On 23 March, GE Aviation announced it was cutting 10% of US staff and furloughing for 90 days half its US maintenance, repair and overhaul employees.

Since then, the globe’s two major commercial aircraft manufacturers have announced significant production cuts. GE Aviation makes the GE9X powerplant for the Boeing 777X, the 787’s GEnx turbofan and the 777’s GE90. CFM International, which GE Aviation owns in partnership with Safran Aircraft Engines, makes Leap turbofans, which power 737 Max and Airbus A320neos.

Boeing says 737 Max production will hit only 31 aircraft monthly in 2021, down from 52 Max monthly prior to the March 2019 grounding. Boeing is also reducing 787 production from 14 to 10 aircraft monthly this year and to seven jets a month in 2022, and reducing 777 production from five aircraft monthly to three aircraft monthly.

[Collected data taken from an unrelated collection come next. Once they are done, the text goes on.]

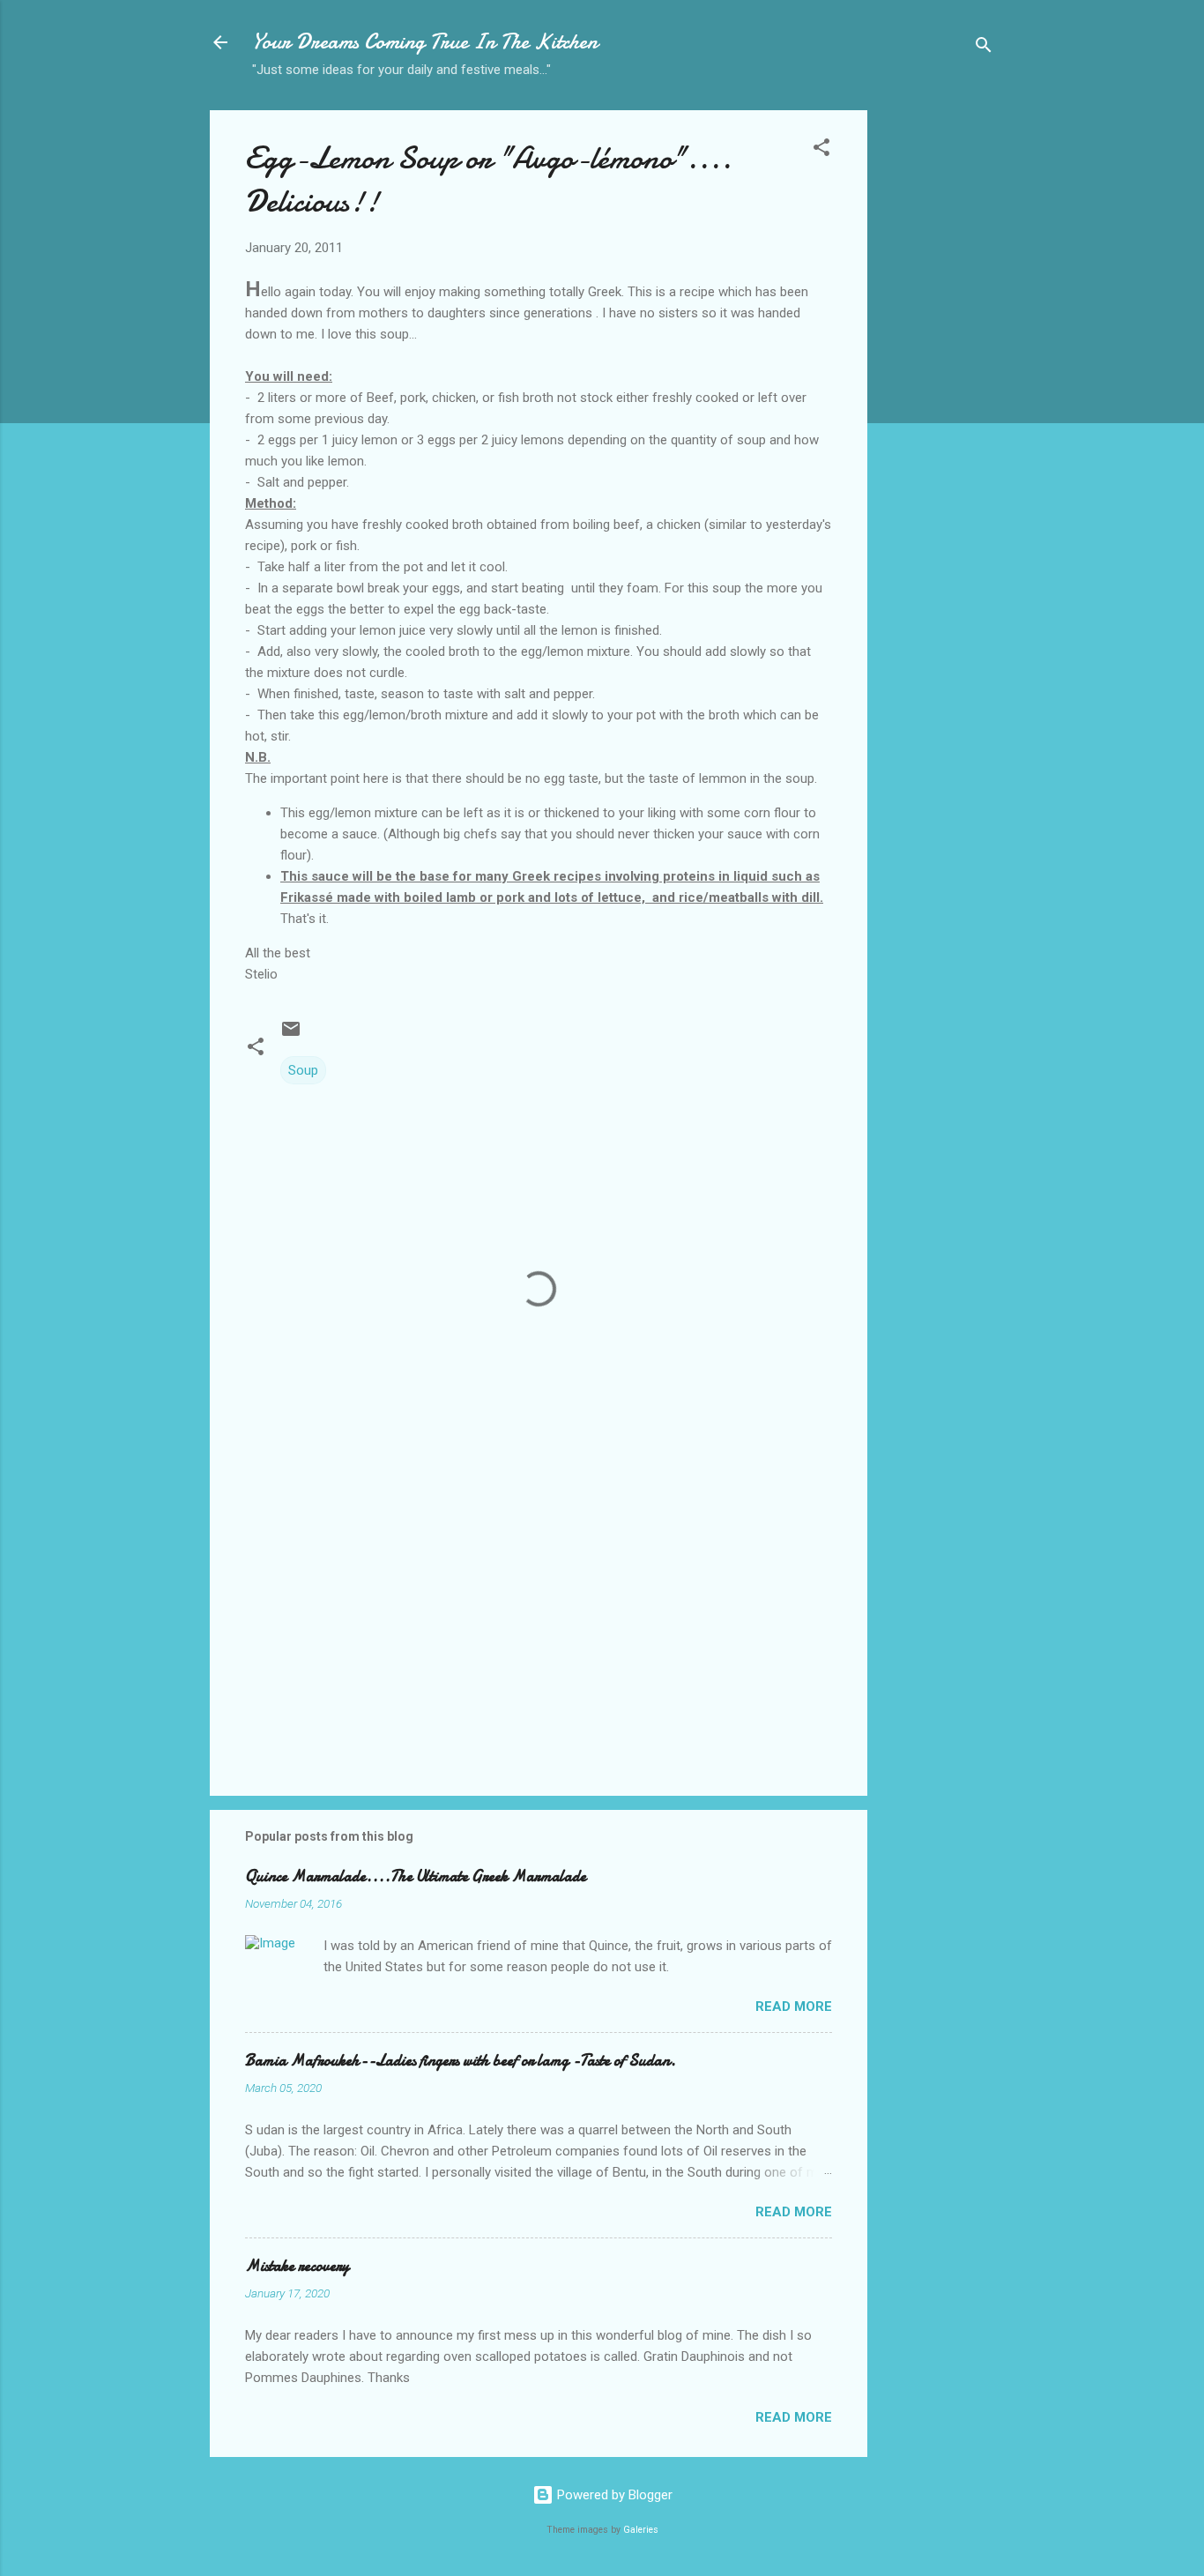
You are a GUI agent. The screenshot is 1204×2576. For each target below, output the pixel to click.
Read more (793, 2006)
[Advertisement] (937, 388)
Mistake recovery (297, 2266)
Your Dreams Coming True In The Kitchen (425, 41)
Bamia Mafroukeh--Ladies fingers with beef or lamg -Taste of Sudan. (460, 2061)
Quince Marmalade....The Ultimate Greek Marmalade (415, 1876)
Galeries (640, 2529)
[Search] (983, 48)
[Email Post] (290, 1035)
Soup (303, 1070)
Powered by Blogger (613, 2495)
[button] (821, 150)
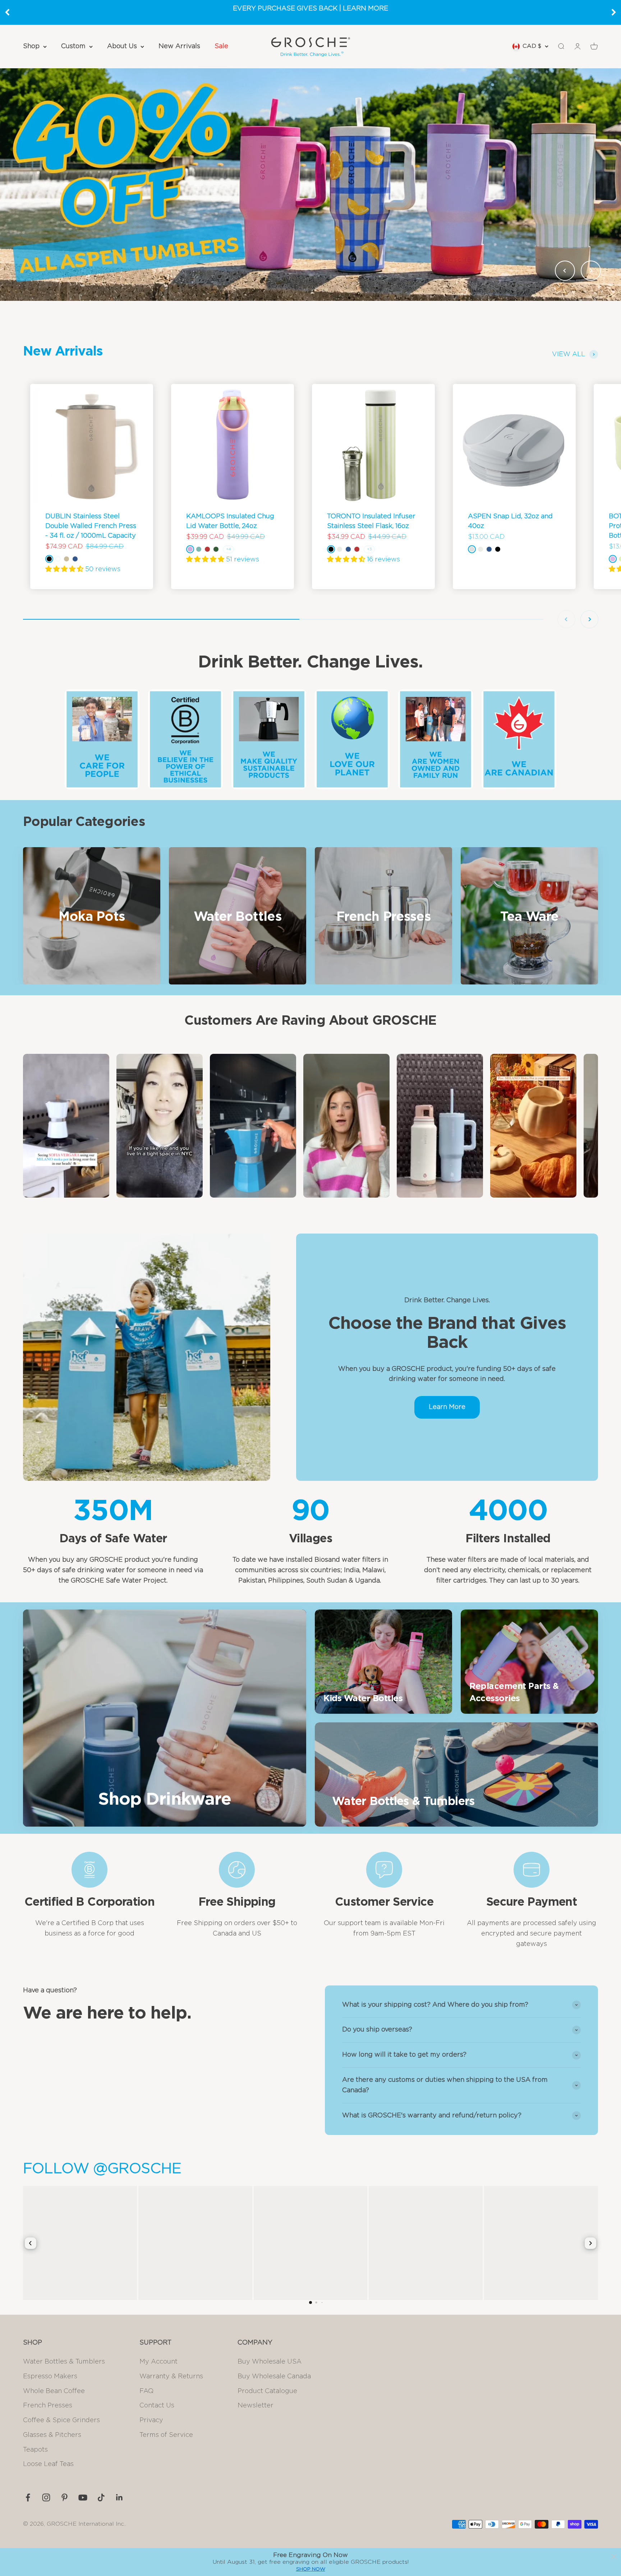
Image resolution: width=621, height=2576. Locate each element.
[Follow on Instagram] (46, 2497)
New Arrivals (179, 46)
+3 (369, 549)
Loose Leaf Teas (48, 2464)
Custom (73, 46)
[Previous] (7, 12)
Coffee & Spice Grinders (61, 2420)
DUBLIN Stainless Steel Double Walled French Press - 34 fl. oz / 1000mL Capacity (90, 526)
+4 (228, 549)
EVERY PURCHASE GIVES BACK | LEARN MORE (310, 8)
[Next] (613, 12)
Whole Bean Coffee (54, 2391)
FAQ (146, 2391)
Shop (31, 46)
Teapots (35, 2450)
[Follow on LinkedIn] (119, 2497)
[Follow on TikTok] (101, 2497)
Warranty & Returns (171, 2376)
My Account (158, 2362)
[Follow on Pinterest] (64, 2497)
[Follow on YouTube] (83, 2497)
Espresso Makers (50, 2376)
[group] (310, 184)
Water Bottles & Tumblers (64, 2362)
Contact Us (156, 2405)
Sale (221, 46)
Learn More (447, 1407)
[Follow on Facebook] (28, 2497)
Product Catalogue (267, 2391)
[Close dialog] (614, 2556)
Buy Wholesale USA (270, 2362)
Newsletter (255, 2405)
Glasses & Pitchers (52, 2435)
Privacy (151, 2420)
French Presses (47, 2405)
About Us (122, 46)
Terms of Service (166, 2435)
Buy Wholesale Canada (274, 2376)
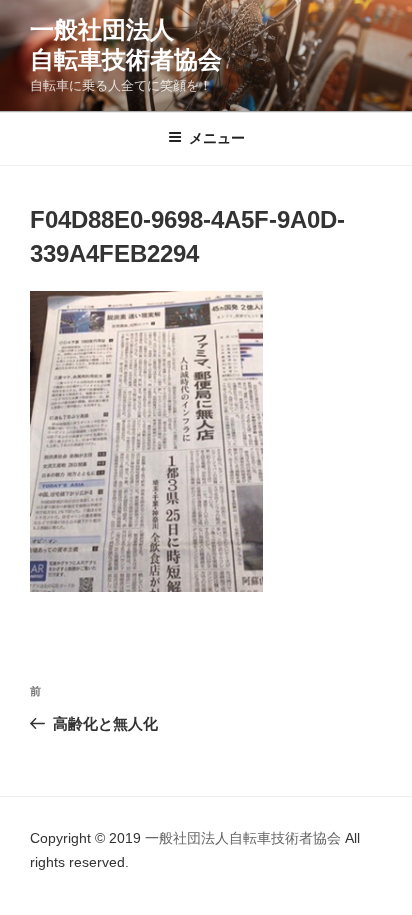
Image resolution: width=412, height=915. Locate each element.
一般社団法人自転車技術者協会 (245, 838)
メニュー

Likewise, Airbus is cutting A320neo production to 40 aircraft monthly from 60 aircraft monthly, and trimming A330 and A350 production, it has said.

“Customers have been hit hard by the COVID-19 pandemic, resulting in reduced aircraft production rates and decreased demand for engine services. Today’s action is intended to scale GE Aviation to the reality of the commercial aviation market,” GE Aviation says.

The Ohio-based engine maker has already implemented a hiring free, cancelled salary increases and curtailed spending. GE Aviation has set a goal of cutting costs by $1 billion in 2020 and additionally reducing cash burn by $2 billion through measures like inventory reductions and cutting capital expenditures.